AI Benchmarks Use Too Few Raters to Be Reliable


TL;DR

  • Key Finding: A Google Research study accepted at AAAI-26 found that standard AI benchmarks use too few human raters, making model comparisons statistically unreliable.
  • Core Problem: Majority voting across three to five raters erases meaningful human disagreement, hiding information that could change which AI model ranks higher.
  • Recommended Fix: More than ten raters per example are needed, and budget allocation strategy matters more than total budget size.
  • New Tool: The team released VET, an open-source simulator that helps benchmark designers optimize rater budgets before committing annotation resources.
  • Broader Context: The study adds to growing scrutiny of AI evaluation methods, following prior critiques of crowdsourced benchmark platforms in 2025.
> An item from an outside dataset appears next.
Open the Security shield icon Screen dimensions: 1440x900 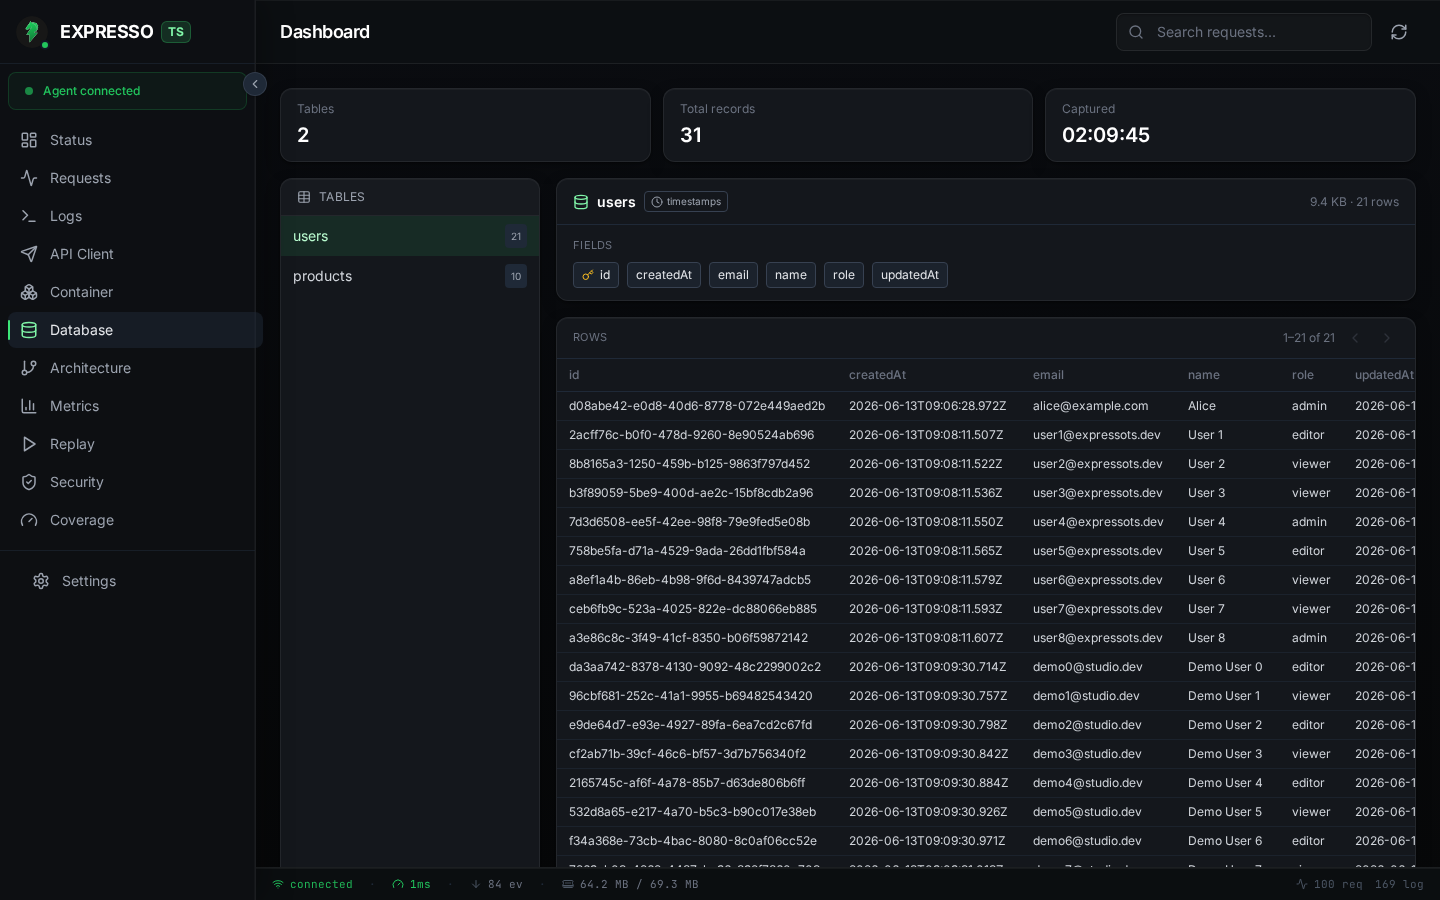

AI benchmarks that compare language models typically collect three to five human ratings per test example and pick a winner by majority vote. Google Research revealed in a study published in late March 2026 that this approach systematically erases the very disagreement it should be measuring, undermining the reliability of evaluations that inform product decisions across the industry.

Accepted at the annual AAAI Conference on Artificial Intelligence, the study titled “Forest vs Tree” by researchers from Google Research and Rochester Institute of Technology demonstrates that the standard three-to-five rater count is statistically insufficient for reliable AI model comparisons. How annotation budgets are split between breadth (more test examples) and depth (more raters per example) matters as much as the budget itself, and many benchmarks get that split wrong. For statistically reliable results that capture the range of human opinion, more than ten raters per example are generally needed.

How Budget Allocation Changes Results

At its core, the study exposes a trade-off between two legitimate evaluation goals. For accuracy-based metrics that rely on majority vote agreement, a wide approach performs strongest: many test examples with few raters each. For distribution-aware metrics like total variation, which capture the full spread of human opinion, the opposite holds: fewer test examples but meaningfully more raters per item.

Current benchmarks overwhelmingly follow the first model, casting a wide net across test examples while collecting only a thin layer of human judgment for each one. Two items can receive the same majority-vote label yet have very different response distributions underneath. One might reflect near-unanimous agreement among raters; another might reflect a narrow 3-2 split.

By collapsing both into a single label, majority voting treats confident consensus and razor-thin margins as identical, hiding information that could change which AI model appears to perform better. For safety-sensitive applications, those lost signals represent the gap between a model that handles easy cases well and one that fails on the hard ones.